Gurland, an avid music enthusiast and chorus student, began singing her freshmen year. Although she originally took chorus to get her art credit, Gurland decided to chase her newfound interest and continue singing. She even taught herself to play guitar by researching chords online.
While she has never taken voice or guitar lessons, Gurland took a class at American University to learn how to produce music and use recording equipment.
“I was really interested in the behind-the-scenes of the recording process,” she said.
The production class inspired her to buy her own recording equipment and set up a recording studio in her house.
Gurland originally recorded only covers, such as “I’ll Be” by Edwin McCain, which is the first piece she learned how to play on guitar. But Gurland wanted to take the next step and record her own music, she said.
Gurland’s process is not complicated—it just takes time. She usually begins by writing poetry for the lyrics, and then adds chords and a melody.
“There’s no real method that I use,” she said. “I kind of just mix it all together as I go along.”
Once she writes her songs, Gurland records herself singing with guitar to use as a rough draft and template.

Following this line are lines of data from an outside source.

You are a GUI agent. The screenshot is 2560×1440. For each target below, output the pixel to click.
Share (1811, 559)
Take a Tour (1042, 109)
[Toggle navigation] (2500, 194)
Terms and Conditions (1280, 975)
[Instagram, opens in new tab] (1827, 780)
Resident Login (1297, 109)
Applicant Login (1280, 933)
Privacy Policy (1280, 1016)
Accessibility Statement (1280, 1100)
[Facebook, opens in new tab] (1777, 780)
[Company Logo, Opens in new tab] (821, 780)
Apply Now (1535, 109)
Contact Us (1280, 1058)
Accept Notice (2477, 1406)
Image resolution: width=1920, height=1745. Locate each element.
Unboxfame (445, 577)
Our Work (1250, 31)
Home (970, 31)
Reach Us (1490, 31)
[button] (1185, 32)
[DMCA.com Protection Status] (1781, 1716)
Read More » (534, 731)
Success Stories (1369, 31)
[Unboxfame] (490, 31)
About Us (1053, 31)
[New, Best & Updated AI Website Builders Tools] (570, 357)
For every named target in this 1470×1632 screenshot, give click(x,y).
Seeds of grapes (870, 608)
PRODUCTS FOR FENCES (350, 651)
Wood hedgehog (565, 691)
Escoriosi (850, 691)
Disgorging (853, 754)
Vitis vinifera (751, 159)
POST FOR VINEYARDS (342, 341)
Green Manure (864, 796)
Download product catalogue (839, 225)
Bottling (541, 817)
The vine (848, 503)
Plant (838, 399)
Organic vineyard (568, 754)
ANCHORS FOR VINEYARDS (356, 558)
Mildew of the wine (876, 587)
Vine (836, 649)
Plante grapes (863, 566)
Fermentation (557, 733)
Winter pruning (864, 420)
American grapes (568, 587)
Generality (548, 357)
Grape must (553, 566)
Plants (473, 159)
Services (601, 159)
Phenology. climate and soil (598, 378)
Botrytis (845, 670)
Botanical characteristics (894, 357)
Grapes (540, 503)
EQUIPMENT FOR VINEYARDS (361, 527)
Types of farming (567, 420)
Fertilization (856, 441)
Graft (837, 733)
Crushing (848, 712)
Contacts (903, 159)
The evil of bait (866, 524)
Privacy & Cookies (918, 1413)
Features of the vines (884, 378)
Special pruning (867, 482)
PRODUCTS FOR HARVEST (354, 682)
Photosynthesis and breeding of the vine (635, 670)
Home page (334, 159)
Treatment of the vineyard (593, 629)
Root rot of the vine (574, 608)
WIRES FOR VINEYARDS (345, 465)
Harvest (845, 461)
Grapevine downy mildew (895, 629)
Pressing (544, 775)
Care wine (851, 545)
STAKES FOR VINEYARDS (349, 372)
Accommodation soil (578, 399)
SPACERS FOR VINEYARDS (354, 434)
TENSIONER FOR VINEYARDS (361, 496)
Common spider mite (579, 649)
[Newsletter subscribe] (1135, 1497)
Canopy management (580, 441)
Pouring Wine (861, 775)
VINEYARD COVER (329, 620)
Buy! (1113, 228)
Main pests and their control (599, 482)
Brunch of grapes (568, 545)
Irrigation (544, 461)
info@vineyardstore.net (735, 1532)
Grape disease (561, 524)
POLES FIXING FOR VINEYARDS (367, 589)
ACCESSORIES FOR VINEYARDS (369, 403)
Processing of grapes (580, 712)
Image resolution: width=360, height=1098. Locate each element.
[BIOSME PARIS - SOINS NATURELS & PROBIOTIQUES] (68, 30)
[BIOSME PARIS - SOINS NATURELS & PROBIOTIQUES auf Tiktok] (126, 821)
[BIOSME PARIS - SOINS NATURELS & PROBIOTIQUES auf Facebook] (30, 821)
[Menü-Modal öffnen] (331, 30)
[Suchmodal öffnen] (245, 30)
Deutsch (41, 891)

She then records only the guitar part while listening to the template in order to get the right timing. Next, she records only the vocals and finally puts the two together on programs such as GarageBand and Audacity.
The process is time-consuming and can be stressful, she said. But the final product is worth the pressure.
Senior Ryan Bennett has asked Gurland to write music for one of his independent study film projects. He came across her music while scrolling through his Facebook newsfeed, and said he both appreciated and enjoyed it.
“The lyrics are incredibly passionate, powerful and uplifting,” Bennett said.
Gurland was nervous to make her song public on Facebook, but said it was worth putting herself in the spotlight.
“I got an overwhelmingly positive reaction to it,” Gurland said. “It makes me not as scared to put more stuff online. It was just the best feeling that people could appreciate something I’d worked so hard on.”